The human mind is a marvellous thing. Feed it with knowledge and healthy, positive thoughts and it can help you materialise any life you want. Pollute it with prejudices and self-sabotaging negativity and it will drag you down. Tamil poet Salma’s life of rebellion, art and politics has become a testimony to this. Born Rokkiah Begum in a restrictive Muslim community in Thuvarankurichi, a village in the Indian state of Tamil Nadu, she fought oppression on the grounds of faith and gender to get out of the shadows and make an identity for herself. She devoured books in secret, wrote poems while hidden in the toilet and trained her mind to dream big. Today, she is a feminist icon and a role model for scores of women who are struggling to find themselves in a suffocating patriarchal world.
A hero in her own right, Salma opens up in an interview with Soulveda about her early encounters with sexism, how she broke free and how she hopes to empower others like her.
You’ve fought oppression to become an acclaimed author and a public figure. When did you first become aware of the concept of feminism?
Well, I didn’t know the word for a long time.
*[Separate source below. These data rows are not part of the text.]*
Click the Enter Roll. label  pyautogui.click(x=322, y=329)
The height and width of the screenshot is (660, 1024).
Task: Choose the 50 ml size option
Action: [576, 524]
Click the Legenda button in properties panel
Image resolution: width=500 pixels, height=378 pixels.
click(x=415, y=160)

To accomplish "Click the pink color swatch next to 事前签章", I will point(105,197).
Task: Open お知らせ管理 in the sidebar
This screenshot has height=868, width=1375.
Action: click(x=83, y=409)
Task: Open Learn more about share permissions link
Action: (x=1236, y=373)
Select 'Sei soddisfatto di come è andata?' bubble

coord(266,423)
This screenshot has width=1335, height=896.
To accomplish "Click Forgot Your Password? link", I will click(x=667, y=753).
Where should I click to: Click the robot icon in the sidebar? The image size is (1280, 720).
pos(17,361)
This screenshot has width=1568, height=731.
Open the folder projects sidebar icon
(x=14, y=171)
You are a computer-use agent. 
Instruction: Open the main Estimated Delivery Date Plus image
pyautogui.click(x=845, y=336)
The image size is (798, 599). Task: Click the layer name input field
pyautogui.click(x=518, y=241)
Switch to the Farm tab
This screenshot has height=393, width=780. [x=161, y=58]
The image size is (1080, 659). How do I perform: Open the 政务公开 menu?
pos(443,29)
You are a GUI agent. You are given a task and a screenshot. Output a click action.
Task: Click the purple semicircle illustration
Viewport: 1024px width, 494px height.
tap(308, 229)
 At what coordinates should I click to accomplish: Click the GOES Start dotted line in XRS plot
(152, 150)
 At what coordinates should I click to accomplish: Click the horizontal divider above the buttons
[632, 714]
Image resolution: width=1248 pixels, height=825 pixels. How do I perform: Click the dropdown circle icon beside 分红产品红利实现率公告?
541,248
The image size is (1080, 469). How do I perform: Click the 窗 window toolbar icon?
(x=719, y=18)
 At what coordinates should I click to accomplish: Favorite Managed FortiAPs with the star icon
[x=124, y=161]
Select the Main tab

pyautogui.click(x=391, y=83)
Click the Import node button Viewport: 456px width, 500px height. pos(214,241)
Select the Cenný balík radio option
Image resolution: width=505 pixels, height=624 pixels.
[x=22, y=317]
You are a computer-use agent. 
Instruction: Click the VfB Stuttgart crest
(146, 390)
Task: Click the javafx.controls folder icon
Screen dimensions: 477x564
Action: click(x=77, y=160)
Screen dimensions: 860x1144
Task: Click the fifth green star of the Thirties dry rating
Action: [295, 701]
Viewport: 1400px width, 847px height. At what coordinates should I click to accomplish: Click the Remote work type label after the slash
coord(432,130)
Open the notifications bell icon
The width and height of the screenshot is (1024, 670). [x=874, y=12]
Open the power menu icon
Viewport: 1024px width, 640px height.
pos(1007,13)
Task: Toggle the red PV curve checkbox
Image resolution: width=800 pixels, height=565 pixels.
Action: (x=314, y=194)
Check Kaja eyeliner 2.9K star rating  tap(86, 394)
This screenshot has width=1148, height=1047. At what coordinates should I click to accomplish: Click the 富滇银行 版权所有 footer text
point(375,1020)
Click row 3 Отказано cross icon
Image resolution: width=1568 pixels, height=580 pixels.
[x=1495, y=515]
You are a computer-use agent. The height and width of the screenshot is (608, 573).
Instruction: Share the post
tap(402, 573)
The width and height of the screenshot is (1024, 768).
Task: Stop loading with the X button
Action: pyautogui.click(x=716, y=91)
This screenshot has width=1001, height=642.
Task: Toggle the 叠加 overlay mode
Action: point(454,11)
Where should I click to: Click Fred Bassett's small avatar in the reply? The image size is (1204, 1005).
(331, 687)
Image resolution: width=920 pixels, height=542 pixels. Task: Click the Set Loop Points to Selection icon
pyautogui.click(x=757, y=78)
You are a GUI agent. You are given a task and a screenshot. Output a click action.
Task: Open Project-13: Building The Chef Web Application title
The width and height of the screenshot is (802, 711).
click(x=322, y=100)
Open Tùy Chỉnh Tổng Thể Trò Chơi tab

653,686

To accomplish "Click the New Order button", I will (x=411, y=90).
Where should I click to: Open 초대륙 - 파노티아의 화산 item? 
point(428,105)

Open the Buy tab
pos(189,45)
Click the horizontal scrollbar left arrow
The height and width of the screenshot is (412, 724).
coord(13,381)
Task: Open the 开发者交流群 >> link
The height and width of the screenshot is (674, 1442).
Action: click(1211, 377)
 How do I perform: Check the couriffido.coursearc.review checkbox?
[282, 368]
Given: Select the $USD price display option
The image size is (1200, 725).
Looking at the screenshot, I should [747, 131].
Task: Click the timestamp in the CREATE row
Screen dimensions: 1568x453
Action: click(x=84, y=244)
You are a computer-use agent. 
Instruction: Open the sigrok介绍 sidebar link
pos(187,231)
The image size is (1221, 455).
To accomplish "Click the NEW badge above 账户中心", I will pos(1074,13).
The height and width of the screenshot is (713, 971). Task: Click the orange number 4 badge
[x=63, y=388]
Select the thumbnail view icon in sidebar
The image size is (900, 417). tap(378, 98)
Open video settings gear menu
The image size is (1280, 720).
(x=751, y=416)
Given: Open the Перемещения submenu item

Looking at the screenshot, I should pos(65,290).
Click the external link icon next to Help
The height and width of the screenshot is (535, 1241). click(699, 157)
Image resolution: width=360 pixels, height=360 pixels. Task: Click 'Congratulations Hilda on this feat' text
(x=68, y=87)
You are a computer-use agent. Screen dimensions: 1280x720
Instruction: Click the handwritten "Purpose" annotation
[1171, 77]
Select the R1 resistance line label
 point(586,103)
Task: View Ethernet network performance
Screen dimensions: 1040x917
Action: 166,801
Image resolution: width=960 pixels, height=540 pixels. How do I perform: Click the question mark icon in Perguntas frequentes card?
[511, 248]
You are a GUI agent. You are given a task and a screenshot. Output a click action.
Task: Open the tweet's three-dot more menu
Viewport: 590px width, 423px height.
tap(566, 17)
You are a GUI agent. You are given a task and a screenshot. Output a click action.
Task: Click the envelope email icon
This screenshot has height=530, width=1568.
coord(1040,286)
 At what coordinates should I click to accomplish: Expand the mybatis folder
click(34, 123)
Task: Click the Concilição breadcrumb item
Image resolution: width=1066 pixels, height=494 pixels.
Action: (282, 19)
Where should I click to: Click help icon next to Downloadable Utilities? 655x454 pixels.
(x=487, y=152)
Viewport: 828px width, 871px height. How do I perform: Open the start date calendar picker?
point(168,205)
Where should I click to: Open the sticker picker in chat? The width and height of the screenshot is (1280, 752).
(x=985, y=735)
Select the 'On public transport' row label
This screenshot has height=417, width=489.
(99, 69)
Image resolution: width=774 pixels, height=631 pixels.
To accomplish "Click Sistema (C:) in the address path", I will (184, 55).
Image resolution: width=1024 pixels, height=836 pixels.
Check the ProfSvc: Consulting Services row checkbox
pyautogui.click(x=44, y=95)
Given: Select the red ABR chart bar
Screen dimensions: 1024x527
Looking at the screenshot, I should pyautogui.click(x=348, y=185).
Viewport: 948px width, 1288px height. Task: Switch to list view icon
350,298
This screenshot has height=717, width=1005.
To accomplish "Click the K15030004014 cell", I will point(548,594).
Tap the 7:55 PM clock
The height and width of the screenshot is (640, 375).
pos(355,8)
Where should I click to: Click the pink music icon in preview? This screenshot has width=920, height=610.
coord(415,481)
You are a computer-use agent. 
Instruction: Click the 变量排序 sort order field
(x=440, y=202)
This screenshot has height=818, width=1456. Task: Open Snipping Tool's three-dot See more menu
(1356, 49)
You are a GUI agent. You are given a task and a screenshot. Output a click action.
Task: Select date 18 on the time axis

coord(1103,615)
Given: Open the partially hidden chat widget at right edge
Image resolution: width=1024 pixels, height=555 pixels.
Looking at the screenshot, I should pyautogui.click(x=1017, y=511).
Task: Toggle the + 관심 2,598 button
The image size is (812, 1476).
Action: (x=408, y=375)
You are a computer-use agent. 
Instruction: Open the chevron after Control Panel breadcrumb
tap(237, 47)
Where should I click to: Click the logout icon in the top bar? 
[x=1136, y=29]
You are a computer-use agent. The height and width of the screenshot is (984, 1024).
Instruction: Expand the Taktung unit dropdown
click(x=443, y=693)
But I knew from my experiences that the way my gender was being treated was unfair. From a very young age, girls are taught to lower their gaze, talk softly, and not laugh too loudly. They are denied education and the right to think, talk or make decisions for themselves. They are told to remain under the thumbs of the men of the family. Watching their mothers and aunts submit to such rules without protest shows young girls that there is no way out and they end up submitting themselves.
At the age of 14, I developed the habit of reading. I extensively read Russian literature and Tamil writer Periyar’s works. It was then that I understood how my gender was being systematically oppressed.
“From a very young age, girls are taught to lower their gaze, talk softly, and not laugh too loudly. They are denied education and the right to think, talk or make decisions for themselves.”
Tell us about your personal encounters with sexism. In what ways would you say your individuality and creative energy were stifled in your early years?
After puberty, I was forbidden from leaving the house. I couldn’t go to school anymore. I was constantly advised to keep myself beautiful and presentable at all times so that people would see me as marriage material. But there were no such rules for the boys. They did what they wanted, even if it was something that was considered wrong by the society, and they got away with it. And the women in their lives often had no choice but to put up with it.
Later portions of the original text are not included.